Because I chose not to go along with standard treatment, I knew that I would get some pushback. The reaction among my doctors varied. Some were angry, some impatient, some sympathetic, some irritated. Because of all that, and my personal wish to avoid being medicalized, I avoided going to the doctor. Much was offered to me through my HMO. Cancer counseling, a library to research the cancer, kind and generous staff to help me through, referrals to specialists up the yin yang, pain meds, whatever they could provide, they tried to provide. I don’t fault them at all, they went above and beyond. But I took very little of it. One reason was that I didn’t want to be walking the halls of the oncology center time after time, breathing that sterile air, living what remained of my life in an endless round of testing and appointments.
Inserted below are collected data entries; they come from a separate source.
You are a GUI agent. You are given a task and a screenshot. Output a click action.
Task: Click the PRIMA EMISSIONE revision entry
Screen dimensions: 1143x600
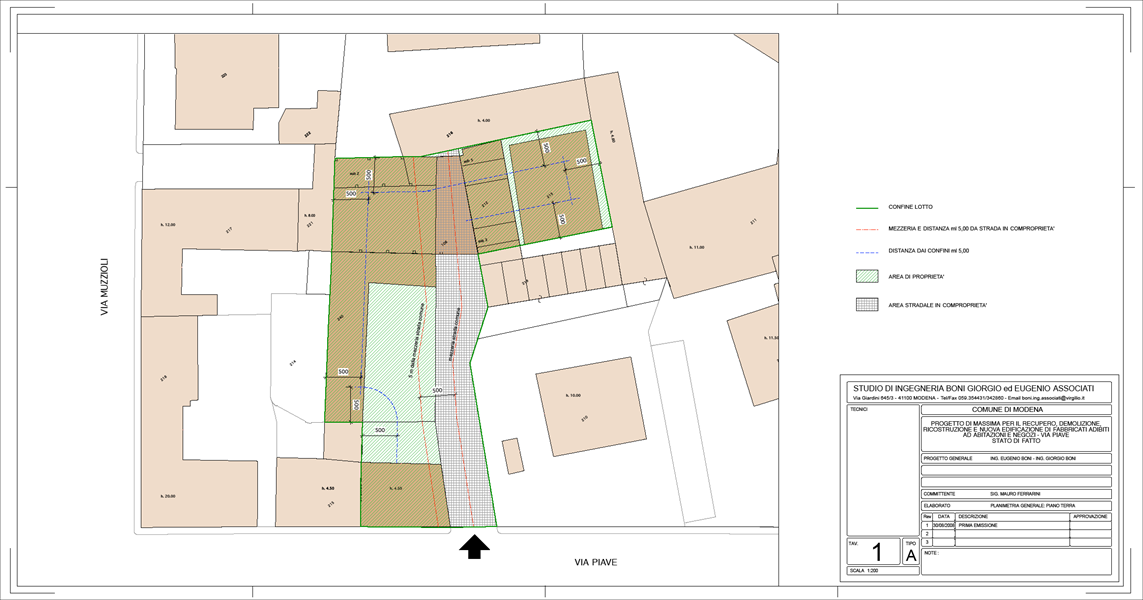pos(979,525)
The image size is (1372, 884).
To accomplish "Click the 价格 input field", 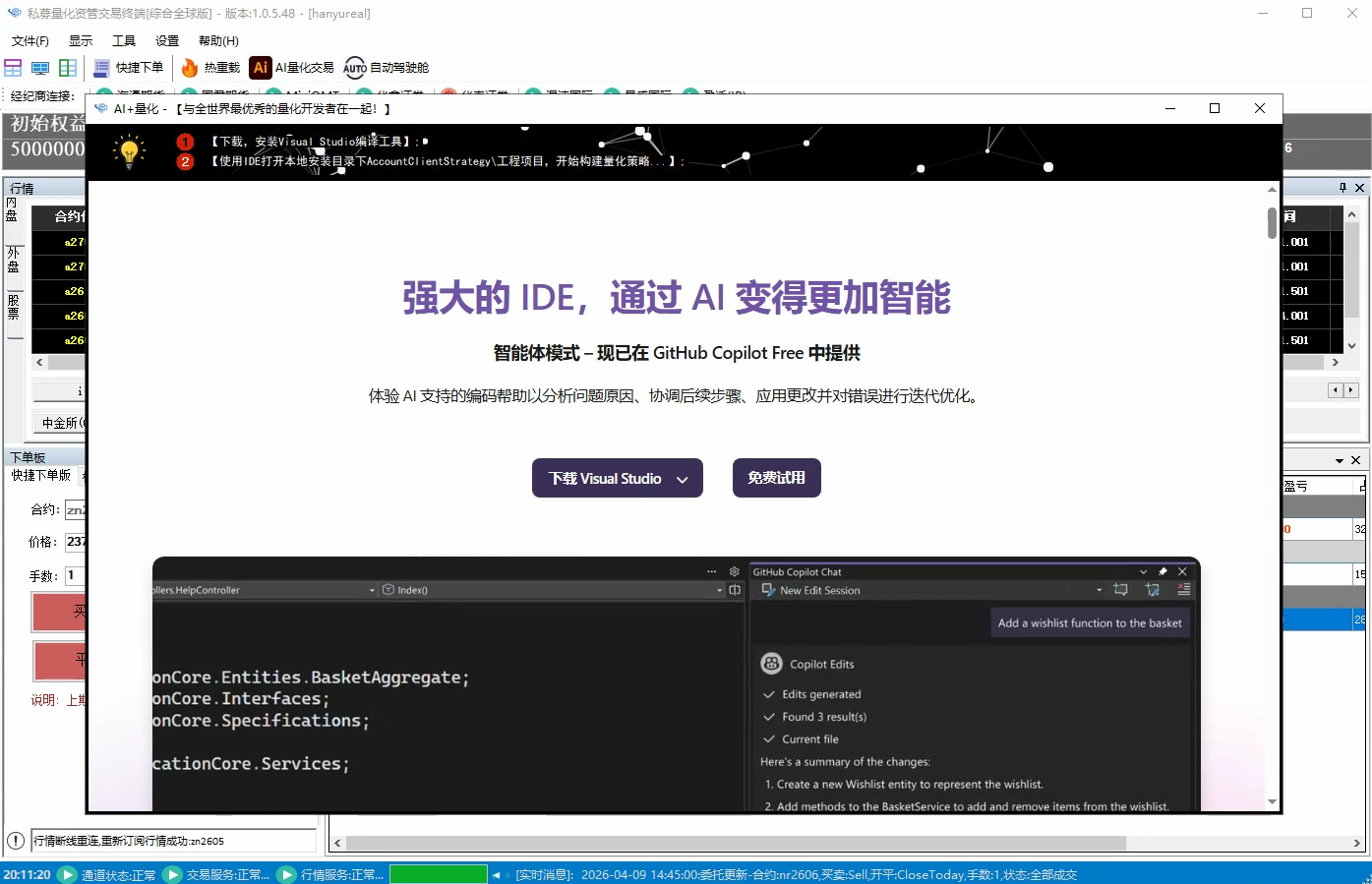I will click(x=77, y=542).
Another was that I didn’t want to have my diagnosis seated deeply into my consciousness, always seeing the “oh death sentence” look when staff knew I had pancreatic cancer. And the third was that it was difficult to take the doctor’s disapproval. I didn’t have the emotional or physical resources for that at the time, so I just stayed away.

I wish medicine in the US was different, more human and less technological. I wish I could feel that my doctor cared about me as a person – and I’m deeply grateful to all the nurses, and the occasional doctor, who seem to know this intuitively and act in deeply caring and compassionate ways. I wish going to the doctor seemed a little more relaxed and a little less like I was taking up too much of their time. I wish the care of a human being was regarded more as a sacred opportunity rather than another time slot to fill. I wish a lot of things for medicine at this moment in time. Things could be so different. And in all honesty, I have seen a lot of change in medicine in the past 15 years. Still, much is the same. As patients, we have a little bit of control. If some of things that bother me bother you, remember you do have the ability to speak out honestly if you are uncomfortable with your care. The only way things will change is if we insist that change occur. It might not happen for you or me, but if we say these things often enough, change to a more humane quality of care will happen at some point.

I’m adding this at a later date, after my post about my tumor being gone. You know, not one doctor has shown any joy that it is gone, not one doctor has congratulated me, not one doctor has even smiled at me about it. I feel just so dispirited by this and wonder what’s up. Why won’t they give you even a little bit of a “way to go”? I gave a doctor the opening today to talk with me about it. I pointed out to him that there was no sign of tumor. He said, yes I read that. No change of expression. Deadpan. Nada, niente, nichts, nothing. End of discussion. I came out of that office feeling more like a lab rat that has provided mild interest for the doctor’s day than a human being. Wouldn’t you think that it might be at least modestly exciting that a pancreatic tumor has disappeared? Ah well, I rant. It’s just so frustrating because medicine could be so life affirming and instead it is just cold and flat and sterile. 

If you are interested in how western medicine could change for the better and would like to read about it, I would recommend Thomas Moore’s Care of the Soul in Medicine. Wish he was designing the medical system we all live with.